_TASK OBJECTIVE_.
Transcribe, without alteration, the line that includes "The image size is (1568, 418)." and each line after it until the records end, omitting all that precede it.

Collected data
--- START ---

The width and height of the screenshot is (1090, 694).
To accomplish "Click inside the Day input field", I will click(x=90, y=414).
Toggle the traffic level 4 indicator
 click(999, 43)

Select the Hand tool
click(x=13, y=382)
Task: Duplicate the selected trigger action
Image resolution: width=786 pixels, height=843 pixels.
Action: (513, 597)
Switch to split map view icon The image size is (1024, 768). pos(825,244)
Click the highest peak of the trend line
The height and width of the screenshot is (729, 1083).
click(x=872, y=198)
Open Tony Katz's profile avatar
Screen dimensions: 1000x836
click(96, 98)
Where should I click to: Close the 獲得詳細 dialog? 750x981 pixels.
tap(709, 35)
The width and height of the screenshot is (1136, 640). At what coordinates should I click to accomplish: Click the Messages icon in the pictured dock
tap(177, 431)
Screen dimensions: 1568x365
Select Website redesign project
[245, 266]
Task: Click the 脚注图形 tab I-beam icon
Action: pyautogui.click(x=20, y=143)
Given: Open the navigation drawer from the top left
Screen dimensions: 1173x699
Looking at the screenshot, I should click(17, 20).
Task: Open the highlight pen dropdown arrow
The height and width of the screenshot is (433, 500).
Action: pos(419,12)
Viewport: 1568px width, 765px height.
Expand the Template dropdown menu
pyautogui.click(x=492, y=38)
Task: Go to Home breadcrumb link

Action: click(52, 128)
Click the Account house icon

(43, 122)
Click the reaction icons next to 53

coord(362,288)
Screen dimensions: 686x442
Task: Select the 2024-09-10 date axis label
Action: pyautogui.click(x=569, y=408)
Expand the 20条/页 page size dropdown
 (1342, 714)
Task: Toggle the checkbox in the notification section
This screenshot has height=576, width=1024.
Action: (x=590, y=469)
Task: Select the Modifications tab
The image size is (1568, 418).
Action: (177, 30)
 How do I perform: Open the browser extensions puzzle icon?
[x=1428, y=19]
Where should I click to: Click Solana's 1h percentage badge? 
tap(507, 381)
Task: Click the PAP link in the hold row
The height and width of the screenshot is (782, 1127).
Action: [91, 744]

--- END ---

_WRITTEN ANSWER_.
The image size is (1568, 418).
Action: (177, 30)
 How do I perform: Open the browser extensions puzzle icon?
[x=1428, y=19]
Where should I click to: Click Solana's 1h percentage badge? 
tap(507, 381)
Task: Click the PAP link in the hold row
The height and width of the screenshot is (782, 1127).
Action: [91, 744]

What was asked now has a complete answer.